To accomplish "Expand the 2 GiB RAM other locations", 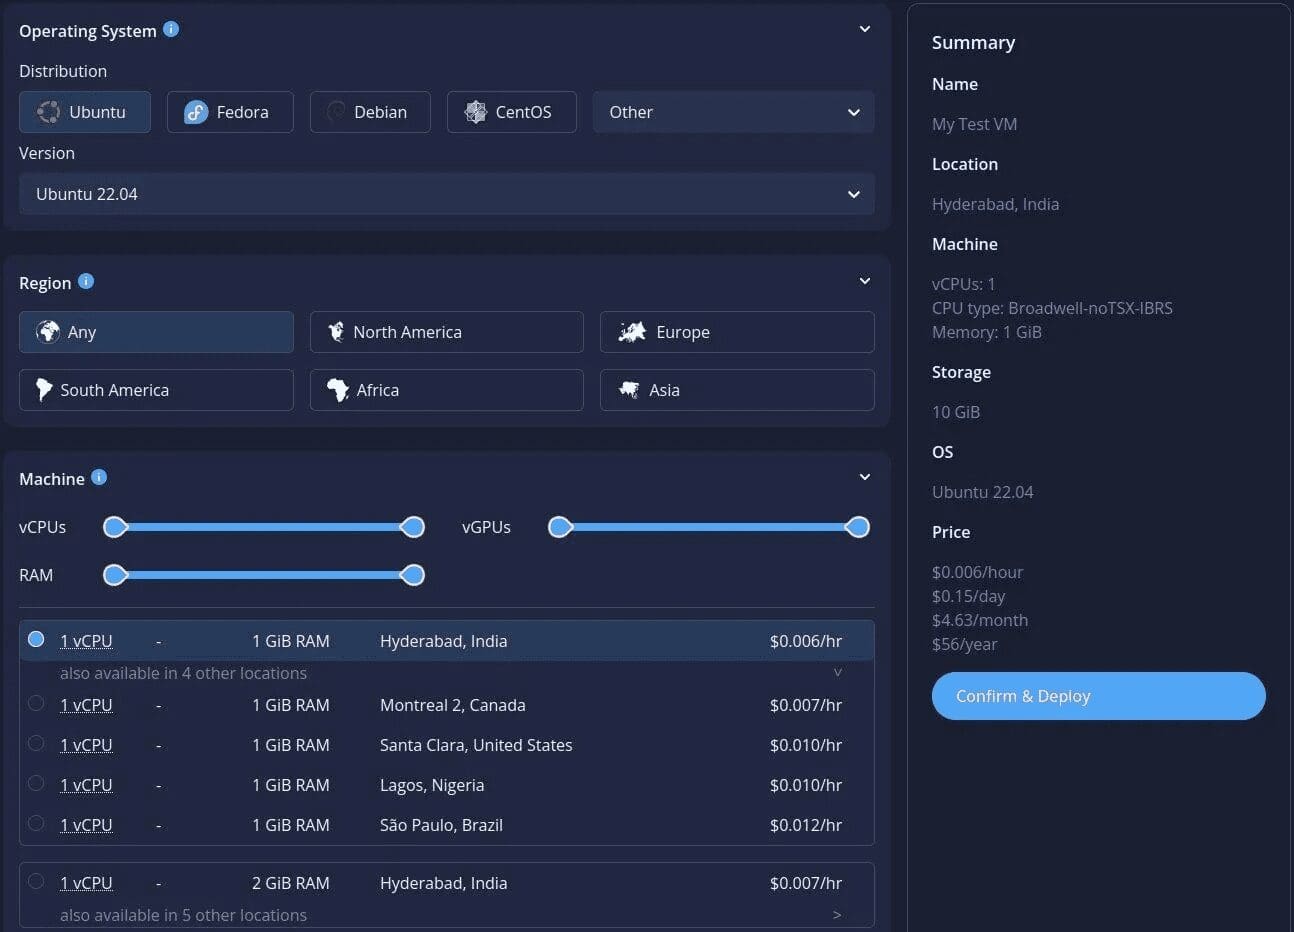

^^^^^^^^^^^^^^^^

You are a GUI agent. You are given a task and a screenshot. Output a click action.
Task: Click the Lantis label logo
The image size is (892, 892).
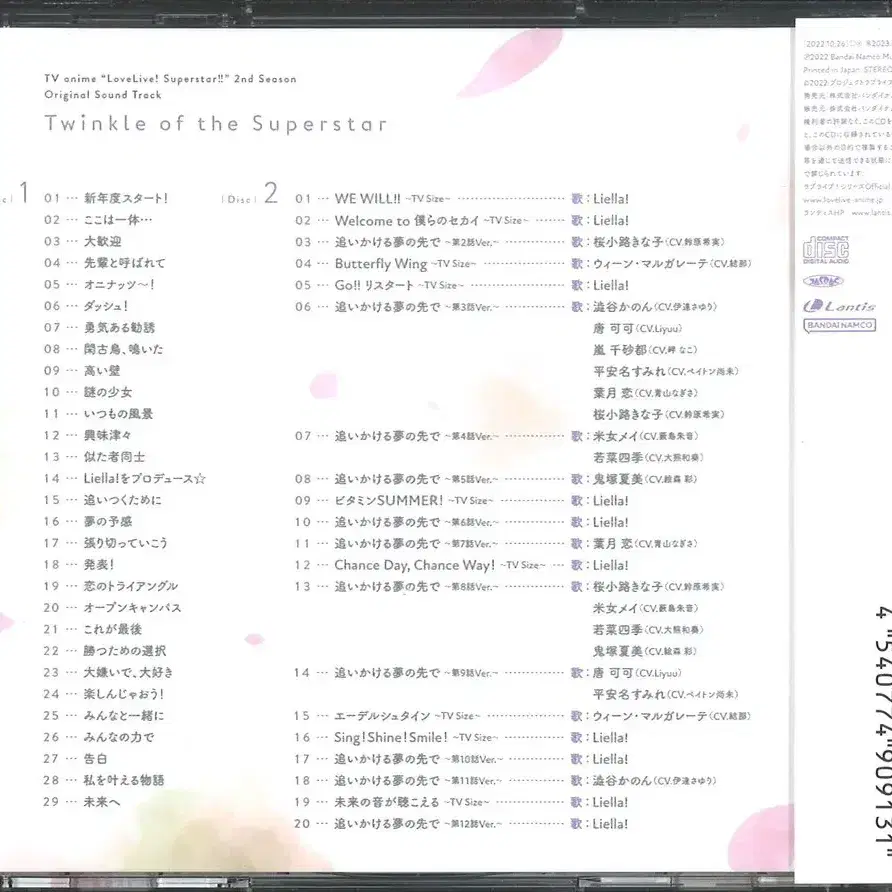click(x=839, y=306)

^^^^^^^^^^^^^^^^

• _Requirement_:
Convert the stretch of data above, from the line containing "You are a GUI" through the line containing "click(x=839, y=306)", into a two-column CSV with the headers instruction and action. Put each instruction and its action in one quoted field per column, replace line breaks with spaces, and omit the pictures.

• _Response for this exercise_:
instruction,action
"You are a GUI agent. You are given a task and a screenshot. Output a click action. Task: Click the Lantis label logo The image size is (892, 892).","click(x=839, y=306)"